The friction power and the oil contact result in a tribological layer which has accumulated lubricant components on the bearing surface. A uniform, high deposition rate of the lubricant components and their breakdown products is necessary in order to obtain a sufficiently stable adsorption layer on the sliding layer.
A suitable bearing material is additionally characterized by wide-ranging oil tolerance, so that the structure of the tribological layer is largely insensitive to the selection of certain oil additives. A further objective is to provide an alloy for friction applications with good emergency running properties, so that a sufficient service life under dry friction conditions may be ensured.
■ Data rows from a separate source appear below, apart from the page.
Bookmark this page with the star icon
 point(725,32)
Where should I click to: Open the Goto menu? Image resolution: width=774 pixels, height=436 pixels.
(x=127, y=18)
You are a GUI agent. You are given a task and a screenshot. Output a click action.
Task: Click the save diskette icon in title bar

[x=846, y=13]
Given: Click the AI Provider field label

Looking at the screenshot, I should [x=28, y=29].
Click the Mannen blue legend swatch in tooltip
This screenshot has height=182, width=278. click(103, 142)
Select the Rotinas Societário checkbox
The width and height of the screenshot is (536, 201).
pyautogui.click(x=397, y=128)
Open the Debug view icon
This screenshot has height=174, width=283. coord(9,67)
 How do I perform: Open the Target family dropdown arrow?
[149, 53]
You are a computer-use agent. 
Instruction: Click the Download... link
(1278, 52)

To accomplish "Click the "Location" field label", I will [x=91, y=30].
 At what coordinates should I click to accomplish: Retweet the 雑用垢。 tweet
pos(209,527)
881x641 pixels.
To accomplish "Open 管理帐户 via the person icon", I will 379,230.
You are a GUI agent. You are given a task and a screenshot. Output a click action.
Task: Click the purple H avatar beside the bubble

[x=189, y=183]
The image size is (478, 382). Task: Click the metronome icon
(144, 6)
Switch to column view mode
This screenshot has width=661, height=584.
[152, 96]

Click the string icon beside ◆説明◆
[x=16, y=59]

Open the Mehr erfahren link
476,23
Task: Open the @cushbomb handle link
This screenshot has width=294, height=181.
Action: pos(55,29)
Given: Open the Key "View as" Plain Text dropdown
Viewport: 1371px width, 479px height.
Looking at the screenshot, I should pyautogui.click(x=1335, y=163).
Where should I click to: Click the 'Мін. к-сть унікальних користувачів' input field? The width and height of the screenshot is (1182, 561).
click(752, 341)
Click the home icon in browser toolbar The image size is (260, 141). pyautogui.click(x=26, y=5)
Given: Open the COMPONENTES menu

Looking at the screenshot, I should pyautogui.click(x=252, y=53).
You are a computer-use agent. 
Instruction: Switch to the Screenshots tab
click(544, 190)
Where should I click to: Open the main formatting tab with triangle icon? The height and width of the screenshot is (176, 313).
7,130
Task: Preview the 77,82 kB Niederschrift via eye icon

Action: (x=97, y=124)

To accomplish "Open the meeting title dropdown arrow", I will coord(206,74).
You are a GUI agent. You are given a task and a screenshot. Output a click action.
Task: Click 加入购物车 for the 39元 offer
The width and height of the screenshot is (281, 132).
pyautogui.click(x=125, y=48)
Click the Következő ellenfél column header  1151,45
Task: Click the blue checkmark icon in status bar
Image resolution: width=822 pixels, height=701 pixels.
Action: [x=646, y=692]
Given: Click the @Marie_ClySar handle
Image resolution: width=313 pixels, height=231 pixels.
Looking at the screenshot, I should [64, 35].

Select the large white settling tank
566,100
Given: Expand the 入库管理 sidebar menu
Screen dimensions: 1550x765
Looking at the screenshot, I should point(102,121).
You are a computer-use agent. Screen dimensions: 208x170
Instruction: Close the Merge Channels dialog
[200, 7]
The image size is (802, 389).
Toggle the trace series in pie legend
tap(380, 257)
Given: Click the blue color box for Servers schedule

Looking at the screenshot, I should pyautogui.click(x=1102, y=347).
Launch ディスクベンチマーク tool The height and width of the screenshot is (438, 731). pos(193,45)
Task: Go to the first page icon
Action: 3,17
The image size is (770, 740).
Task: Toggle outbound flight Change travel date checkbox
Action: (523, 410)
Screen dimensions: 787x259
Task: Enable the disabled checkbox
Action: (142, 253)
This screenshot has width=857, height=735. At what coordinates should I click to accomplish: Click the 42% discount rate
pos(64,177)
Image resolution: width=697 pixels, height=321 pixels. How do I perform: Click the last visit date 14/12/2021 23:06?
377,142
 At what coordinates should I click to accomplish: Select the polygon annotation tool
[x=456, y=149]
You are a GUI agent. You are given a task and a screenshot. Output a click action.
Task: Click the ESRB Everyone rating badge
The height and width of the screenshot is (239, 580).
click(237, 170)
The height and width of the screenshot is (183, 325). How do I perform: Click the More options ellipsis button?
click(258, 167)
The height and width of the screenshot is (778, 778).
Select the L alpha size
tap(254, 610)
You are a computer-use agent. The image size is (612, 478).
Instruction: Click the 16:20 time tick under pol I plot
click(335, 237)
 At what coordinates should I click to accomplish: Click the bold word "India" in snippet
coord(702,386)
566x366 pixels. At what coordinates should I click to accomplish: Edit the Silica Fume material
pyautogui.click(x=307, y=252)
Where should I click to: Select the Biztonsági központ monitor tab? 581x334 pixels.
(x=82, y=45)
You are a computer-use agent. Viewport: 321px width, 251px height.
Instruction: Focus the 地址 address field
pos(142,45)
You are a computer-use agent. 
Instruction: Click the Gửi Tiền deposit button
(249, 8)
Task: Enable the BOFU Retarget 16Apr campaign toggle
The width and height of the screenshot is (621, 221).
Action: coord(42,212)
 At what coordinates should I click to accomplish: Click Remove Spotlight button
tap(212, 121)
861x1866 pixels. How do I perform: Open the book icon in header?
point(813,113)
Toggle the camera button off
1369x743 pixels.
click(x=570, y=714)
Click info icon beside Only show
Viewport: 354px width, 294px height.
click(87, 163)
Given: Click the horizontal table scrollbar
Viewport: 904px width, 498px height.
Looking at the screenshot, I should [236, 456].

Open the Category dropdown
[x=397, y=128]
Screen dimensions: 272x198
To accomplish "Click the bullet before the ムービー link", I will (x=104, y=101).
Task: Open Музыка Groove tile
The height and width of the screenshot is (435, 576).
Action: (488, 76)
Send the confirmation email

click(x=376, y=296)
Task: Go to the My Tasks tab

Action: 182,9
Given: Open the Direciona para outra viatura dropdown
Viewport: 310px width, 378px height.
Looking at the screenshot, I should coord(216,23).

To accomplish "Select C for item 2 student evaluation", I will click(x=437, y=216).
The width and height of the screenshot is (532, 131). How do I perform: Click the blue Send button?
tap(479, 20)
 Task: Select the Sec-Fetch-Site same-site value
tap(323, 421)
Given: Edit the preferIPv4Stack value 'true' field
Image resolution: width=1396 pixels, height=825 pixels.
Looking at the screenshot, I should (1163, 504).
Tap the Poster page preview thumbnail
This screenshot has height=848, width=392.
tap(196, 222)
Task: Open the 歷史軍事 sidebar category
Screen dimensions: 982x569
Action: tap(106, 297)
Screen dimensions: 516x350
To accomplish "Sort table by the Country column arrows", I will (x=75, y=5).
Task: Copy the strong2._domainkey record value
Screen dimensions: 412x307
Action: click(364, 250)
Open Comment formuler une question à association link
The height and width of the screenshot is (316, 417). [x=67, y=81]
For components under friction load, it is also important that the alloy used has sufficient strength. Accordingly, a high 0.2% yield strength should be present in order to minimize plastic deformations that occur under load. In addition, it is necessary to provide a particularly hard, high tensile strength alloy in order to increase the resistance of the alloy to abrasive and adhesive stresses. At the same, there must be sufficient toughness as protection against impact stresses. In this regard, it is necessary to reduce the number of microdefects and retard the resulting defect growth. This is accompanied by the requirement of providing an alloy having a preferably high fracture toughness which is largely free of internal stresses.
In many cases, suitable alloys for parts under friction load are special brasses, which in addition to copper and zinc as the primary components are alloyed with at least one of the elements nickel, iron, manganese, aluminum, silicon, titanium, or chromium. Silicon brasses in particular meet the requirements stated above; CuZn31Si1 represents a standard alloy for friction applications such as piston sleeves. Furthermore, it is known to use tin bronzes, which in addition to tin and copper additionally contain nickel, zinc, iron, and manganese, for friction applications or also for mining.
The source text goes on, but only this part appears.